The Fortune Cat is a giant mechanised replica of a Maneki Neko, the Japanese talisman of wealth and popularity. The moving arm traditionally symbolises the plucking of money or people from the air. Generative spoken and sung audio allows the visitor to put this strange intention into a contemporary socio-political context. This work looked at the strategies and actions which seek to pluck satisfaction from our surroundings, to accumulate somehow a feeling of safety and comfort. It is a golden idol which externalises a widespread unspoken belief in luxury or fame as a personal, spiritual solution.

Artist Bio:

Eric Drass is an artist and curator who makes work in a range of media, from painting, to digital installation, to generative experiments which live on the net. Some of his favourite themes are identity, consciousness, the philosophical ramifications of artificial intelligence, big data and the relationship between humans and machines. Sometimes this work is political, frequently it is playful, often it is provocative or transgressive in some way. His works are frequently reported and cited online (The Guardian, BoingBoing, b3ta, Imperica, Computer Arts and Wikipedia etc.)

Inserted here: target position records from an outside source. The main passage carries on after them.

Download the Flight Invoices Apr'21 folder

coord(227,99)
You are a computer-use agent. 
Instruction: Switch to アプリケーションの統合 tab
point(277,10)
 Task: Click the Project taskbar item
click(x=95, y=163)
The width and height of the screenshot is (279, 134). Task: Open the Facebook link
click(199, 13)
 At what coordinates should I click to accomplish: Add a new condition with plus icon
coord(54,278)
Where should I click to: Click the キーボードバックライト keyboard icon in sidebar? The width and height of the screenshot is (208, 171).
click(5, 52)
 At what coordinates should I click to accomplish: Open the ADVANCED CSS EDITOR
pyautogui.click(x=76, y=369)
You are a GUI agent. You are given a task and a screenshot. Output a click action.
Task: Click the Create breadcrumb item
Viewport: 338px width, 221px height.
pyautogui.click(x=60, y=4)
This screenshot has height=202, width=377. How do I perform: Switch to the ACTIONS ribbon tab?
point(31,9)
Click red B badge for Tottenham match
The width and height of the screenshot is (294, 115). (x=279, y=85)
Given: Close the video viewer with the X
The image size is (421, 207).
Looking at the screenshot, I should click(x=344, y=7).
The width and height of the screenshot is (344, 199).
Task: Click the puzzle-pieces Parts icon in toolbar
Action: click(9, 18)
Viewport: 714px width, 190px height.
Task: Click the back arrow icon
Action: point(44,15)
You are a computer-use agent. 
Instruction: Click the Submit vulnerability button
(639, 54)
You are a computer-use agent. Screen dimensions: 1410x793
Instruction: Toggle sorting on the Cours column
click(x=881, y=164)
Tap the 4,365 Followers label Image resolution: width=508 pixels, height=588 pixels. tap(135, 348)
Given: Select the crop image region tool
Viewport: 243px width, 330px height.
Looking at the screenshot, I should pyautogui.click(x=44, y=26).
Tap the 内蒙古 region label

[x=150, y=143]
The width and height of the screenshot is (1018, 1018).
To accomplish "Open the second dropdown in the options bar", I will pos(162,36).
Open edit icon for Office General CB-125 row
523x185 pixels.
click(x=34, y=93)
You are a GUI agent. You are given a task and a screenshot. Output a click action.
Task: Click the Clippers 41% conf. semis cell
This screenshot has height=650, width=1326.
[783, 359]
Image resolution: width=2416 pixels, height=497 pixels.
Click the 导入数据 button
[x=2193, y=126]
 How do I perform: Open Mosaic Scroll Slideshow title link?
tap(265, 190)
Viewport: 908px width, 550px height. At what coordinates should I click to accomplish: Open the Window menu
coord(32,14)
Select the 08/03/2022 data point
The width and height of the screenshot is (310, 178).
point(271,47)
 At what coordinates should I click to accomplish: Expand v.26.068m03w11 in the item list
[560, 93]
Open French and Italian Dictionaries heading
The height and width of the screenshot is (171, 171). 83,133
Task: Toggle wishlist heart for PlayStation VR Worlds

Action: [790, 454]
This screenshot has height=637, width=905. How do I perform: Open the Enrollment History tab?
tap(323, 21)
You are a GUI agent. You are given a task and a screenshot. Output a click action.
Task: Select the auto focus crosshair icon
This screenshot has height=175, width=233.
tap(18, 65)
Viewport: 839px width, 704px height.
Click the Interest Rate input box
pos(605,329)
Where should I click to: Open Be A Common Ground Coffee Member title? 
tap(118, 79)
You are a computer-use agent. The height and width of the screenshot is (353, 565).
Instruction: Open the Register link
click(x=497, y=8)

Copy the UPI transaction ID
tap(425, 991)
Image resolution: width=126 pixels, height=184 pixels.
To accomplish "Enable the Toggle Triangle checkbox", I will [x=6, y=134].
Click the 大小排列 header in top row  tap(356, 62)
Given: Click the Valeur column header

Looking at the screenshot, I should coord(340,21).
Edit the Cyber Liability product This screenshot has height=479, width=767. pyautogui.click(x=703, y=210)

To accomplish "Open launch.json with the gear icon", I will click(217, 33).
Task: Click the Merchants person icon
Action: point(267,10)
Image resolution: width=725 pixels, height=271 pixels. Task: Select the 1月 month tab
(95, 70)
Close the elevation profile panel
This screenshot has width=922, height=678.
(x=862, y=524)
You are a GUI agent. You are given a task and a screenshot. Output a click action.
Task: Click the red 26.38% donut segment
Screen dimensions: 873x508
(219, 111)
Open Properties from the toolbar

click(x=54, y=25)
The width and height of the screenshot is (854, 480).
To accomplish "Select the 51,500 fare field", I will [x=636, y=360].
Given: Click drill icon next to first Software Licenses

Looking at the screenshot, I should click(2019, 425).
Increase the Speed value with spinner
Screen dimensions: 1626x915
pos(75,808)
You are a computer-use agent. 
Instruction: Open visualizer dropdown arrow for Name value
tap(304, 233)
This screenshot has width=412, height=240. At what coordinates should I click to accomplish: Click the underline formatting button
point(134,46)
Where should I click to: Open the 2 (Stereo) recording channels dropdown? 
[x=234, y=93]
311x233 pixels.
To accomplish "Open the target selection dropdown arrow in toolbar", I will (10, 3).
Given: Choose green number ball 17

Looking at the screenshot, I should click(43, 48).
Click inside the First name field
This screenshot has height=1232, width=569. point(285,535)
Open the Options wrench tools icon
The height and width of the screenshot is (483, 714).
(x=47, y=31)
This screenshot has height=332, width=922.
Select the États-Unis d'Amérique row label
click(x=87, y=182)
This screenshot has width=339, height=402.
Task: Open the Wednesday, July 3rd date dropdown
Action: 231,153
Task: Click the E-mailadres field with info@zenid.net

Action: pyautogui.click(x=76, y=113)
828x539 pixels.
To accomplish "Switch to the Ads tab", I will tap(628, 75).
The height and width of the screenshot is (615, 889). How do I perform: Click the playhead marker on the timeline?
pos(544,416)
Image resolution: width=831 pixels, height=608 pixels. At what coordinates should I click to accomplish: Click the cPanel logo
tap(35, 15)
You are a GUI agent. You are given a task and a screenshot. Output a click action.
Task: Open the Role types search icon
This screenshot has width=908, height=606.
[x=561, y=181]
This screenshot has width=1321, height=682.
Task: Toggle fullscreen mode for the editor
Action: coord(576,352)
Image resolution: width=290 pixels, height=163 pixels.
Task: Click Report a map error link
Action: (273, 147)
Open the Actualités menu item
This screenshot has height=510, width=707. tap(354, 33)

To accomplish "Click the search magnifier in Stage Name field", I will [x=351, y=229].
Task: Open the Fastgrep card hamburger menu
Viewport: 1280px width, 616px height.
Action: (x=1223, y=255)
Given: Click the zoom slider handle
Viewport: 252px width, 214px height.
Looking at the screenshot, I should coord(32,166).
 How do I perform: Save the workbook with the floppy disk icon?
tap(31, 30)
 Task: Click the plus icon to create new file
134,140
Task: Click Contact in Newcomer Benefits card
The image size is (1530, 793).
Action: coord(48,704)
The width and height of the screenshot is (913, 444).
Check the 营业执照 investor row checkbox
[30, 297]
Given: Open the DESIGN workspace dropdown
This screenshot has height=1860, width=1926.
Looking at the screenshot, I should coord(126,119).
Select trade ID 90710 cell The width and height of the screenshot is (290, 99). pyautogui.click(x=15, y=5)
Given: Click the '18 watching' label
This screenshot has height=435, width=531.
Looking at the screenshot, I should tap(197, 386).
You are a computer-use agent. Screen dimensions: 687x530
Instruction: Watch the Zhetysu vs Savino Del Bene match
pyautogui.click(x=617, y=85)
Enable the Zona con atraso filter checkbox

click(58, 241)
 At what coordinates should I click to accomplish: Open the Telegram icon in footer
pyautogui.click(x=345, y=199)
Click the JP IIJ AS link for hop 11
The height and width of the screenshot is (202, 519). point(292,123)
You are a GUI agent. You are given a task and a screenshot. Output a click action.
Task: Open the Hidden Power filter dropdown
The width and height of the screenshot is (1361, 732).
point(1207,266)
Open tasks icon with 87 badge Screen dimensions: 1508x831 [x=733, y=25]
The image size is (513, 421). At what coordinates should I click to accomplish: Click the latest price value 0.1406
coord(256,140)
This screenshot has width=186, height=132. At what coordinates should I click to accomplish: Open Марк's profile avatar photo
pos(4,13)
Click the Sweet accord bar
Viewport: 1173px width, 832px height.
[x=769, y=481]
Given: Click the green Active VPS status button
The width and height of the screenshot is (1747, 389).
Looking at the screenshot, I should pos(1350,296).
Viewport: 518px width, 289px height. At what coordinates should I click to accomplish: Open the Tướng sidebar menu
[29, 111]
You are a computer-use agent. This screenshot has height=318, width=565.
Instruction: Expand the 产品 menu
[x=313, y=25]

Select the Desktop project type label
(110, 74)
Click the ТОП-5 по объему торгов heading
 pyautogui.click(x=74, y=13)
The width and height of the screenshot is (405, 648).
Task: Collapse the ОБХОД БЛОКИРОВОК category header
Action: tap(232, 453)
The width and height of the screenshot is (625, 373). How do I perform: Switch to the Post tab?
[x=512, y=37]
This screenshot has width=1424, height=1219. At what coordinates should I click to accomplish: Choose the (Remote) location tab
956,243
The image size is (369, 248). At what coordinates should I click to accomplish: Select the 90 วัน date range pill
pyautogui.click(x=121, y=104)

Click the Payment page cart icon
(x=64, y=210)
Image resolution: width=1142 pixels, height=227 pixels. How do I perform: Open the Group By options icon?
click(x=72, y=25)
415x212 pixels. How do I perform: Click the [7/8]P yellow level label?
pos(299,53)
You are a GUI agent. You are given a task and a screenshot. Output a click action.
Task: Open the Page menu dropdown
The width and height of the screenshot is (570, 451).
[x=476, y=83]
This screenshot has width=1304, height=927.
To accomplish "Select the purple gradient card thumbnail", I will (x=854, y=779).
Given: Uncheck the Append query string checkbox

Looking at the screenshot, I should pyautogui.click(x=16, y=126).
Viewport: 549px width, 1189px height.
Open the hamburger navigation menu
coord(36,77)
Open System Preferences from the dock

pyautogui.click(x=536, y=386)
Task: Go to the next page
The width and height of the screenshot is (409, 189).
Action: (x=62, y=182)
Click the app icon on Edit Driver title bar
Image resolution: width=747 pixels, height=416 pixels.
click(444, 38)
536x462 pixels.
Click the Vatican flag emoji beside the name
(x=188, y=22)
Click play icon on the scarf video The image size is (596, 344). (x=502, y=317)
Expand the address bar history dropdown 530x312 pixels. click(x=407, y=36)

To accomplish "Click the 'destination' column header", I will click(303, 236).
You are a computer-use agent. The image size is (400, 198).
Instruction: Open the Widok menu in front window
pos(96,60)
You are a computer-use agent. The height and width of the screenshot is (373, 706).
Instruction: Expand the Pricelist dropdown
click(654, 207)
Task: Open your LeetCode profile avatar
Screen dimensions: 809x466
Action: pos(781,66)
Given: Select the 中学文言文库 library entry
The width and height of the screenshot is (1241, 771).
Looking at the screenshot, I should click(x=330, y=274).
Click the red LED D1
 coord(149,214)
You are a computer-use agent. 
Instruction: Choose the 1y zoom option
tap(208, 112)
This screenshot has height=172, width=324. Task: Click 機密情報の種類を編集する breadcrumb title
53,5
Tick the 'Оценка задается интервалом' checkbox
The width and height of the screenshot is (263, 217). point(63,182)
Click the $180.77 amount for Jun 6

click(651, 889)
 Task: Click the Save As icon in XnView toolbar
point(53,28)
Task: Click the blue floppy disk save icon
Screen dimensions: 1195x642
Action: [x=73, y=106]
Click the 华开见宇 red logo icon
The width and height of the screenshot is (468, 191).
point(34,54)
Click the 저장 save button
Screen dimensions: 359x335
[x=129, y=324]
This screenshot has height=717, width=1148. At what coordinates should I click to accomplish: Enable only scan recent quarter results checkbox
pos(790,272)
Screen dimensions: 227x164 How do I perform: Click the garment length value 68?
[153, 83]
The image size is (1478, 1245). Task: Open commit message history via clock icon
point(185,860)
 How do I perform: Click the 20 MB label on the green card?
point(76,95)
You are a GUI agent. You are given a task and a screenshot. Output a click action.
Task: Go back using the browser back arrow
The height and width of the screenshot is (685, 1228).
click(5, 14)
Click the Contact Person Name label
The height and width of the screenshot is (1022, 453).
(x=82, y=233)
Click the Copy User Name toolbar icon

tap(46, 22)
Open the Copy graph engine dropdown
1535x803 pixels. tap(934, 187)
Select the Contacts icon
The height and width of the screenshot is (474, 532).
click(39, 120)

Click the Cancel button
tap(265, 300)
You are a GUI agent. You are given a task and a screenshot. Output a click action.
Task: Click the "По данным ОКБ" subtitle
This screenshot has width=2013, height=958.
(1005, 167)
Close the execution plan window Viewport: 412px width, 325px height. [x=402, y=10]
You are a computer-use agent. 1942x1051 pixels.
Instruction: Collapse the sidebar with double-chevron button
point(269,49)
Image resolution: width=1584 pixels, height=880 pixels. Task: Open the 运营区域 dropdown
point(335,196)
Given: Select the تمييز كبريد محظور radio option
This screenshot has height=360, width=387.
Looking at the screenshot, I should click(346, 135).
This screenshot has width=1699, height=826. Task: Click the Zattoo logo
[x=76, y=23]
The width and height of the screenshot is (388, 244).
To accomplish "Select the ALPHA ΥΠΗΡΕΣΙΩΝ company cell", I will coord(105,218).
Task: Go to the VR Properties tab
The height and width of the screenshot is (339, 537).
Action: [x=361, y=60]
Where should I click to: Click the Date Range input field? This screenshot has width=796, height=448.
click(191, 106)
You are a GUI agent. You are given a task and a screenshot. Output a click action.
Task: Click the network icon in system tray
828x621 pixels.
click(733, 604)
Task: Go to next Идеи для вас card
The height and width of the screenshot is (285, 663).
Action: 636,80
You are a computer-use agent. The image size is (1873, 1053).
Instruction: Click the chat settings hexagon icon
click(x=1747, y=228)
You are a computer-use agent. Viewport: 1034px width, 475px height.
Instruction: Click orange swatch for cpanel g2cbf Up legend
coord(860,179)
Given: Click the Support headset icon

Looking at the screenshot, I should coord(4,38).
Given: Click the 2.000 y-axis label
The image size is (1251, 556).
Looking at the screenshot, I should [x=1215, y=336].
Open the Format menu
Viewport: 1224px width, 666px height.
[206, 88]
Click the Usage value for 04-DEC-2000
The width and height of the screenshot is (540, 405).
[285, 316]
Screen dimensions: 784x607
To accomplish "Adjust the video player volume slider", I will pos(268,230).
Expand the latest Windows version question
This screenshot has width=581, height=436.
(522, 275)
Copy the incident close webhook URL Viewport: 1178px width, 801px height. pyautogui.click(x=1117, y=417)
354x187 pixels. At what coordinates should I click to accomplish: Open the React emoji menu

Eric holds a degree in Philosophy and Psychology (Oxford) and an unfinished PhD in Cognitive Psycholinguistics (also Oxford). He is co-author on a number of patents dealing with PRISM-type surveillance technologies (long before PRISM became public), and a number of academic papers relating to neural network models of language acquisition and heritability.

He also used to be a singer in an experimental hardcore band, an unsuccessful male model, and once took at dotcom 1.0 company from a bedroom project to 14 countries and back, spending $50m on the way. Twenty years ago he was a TV star in America, but he doesn’t like to talk about it.